Entre impopularidad, François Hollande preside su último Desfile Nacional

El presidente francés presidió por última vez, en condición de jefe de Estado, el desfile militar de la Fiesta Nacional, marcado por la presencia de personalidades y tropas extranjeras. 

París

El presidente francés, François Hollande, se esforzó en defender los logros de su mandato y, en particular, las mejoras en el empleo que espera en los nueve meses que le quedan como presidente de Francia con la vista puesta en volver a presentar su candidatura en 2017, pese a la impopularidad que arrastra.

Hollande, que se sometió al ejercicio tradicional de la entrevista televisada con motivo de la Fiesta Nacional francesa, optó por dejar en suspenso la última crisis interna en su gobierno, motivada por las cada vez menos veladas ambiciones presidenciales de su ministro de Economía, Emmanuel Macron.

Presidió por última vez en su mandato como jefe del Estado en el desfile militar de la Fiesta Nacional, marcado por un redespliegue de tropas en el exterior y también en la operación antiterrorista en el propio territorio.
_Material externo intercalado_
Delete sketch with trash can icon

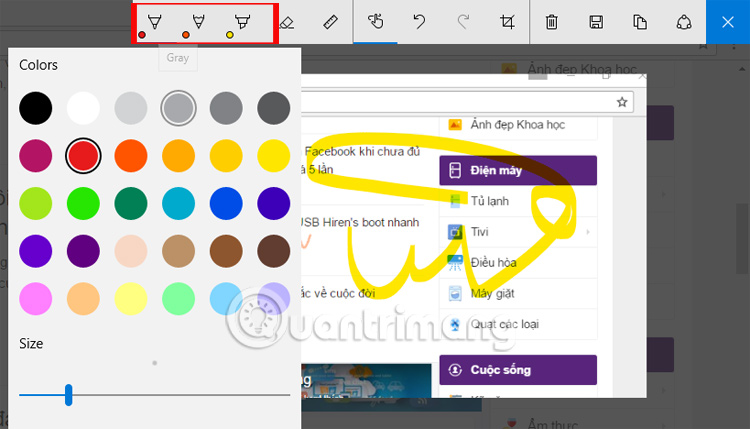coord(551,22)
El presidente salió del Palacio del Elíseo poco después de las 10:00 am y bajó en un jeep descapotable la avenida de los Campos Elíseos antes de instalarse en la tribuna de honor, donde le esperaban los miembros de su gobierno, así como varios invitados internacionales.

Además del secretario de Estado estadunidense, John Kerry, asistieron el gobernador general de Australia, Peter Cosgrove, y el primer ministro neozelandés, John Key, ya que las tropas de ambos países desfilaron  junto con las francesas en honor a su participación en la Primera Guerra Mundial, y más en concreto, en la batalla del Somme, de la que ahora se cumplen 100 años.

Fueron 140 los militares australianos los que participaron en la festividad, así como 85 neozelandeses, entre ellos un grupo de combatientes maoríes con sus atuendos tradicionales.

La parada militar, en cualquier caso, se había iniciado con el vuelo por el cielo de París de aviones y helicópteros, encabezados por ocho cazas Alphajet en forma de torre Eiffel en apoyo de la candidatura de París para los Juegos Olímpicos de 2024.

En total, participaron 3 mil hombres y mujeres del Ejército francés, 236 caballos, 36 perros, 55 aviones y 30 helicópteros.

La presencia extranjera se completó en particular con un avión estadunidense de repostaje en vuelo KC13J, y con un capitán de la Guardia Civil española.

Una de las novedades de este año fue la presencia de 47 miembros de la Administración Penitenciaria, un cuerpo de 38 mil agentes que no había participado oficialmente en el acto central de la Fiesta Nacional.

También estaban allí los aduaneros, que no habían descendido en formación los Campos Elíseos un 14 de julio desde 1919.

Varias de las misiones militares francesas en el exterior tuvieron representación en el desfile con miembros de los regimientos que están desplegados sobre Barkhan en lucha contra los grupos terroristas en el Sahel, y Chammal, particularmente contra el Estado Islámico en Irak y en Siria.

Con respecto al tema, Hollande dijo ayer que se va a reforzar el dispositivo en Irak con el envío de más consejeros militares para la formación del Ejército de ese país con la vista puesta en la reconquista de Mosul.

Asimismo, el jefe del Estado había indicado que en octubre se pondrá fin a la misión en la República Centroafricana, después de que la iniciativa francesa, a la que siguió un despliegue de cascos azules de Naciones Unidas (ONU), hizo posible "la transición política concretada por la elección del presidente" y del Parlamento.

Está pendiente de concretar qué ocurrirá con la operación Sentinelle, en la que tras los atentados yihadistas del 13 de noviembre pasado en París, hasta 10 mil militares fueron movilizados para la vigilancia de centros religiosos (sobre todo judíos) e instalaciones estratégicas por todo el territorio francés.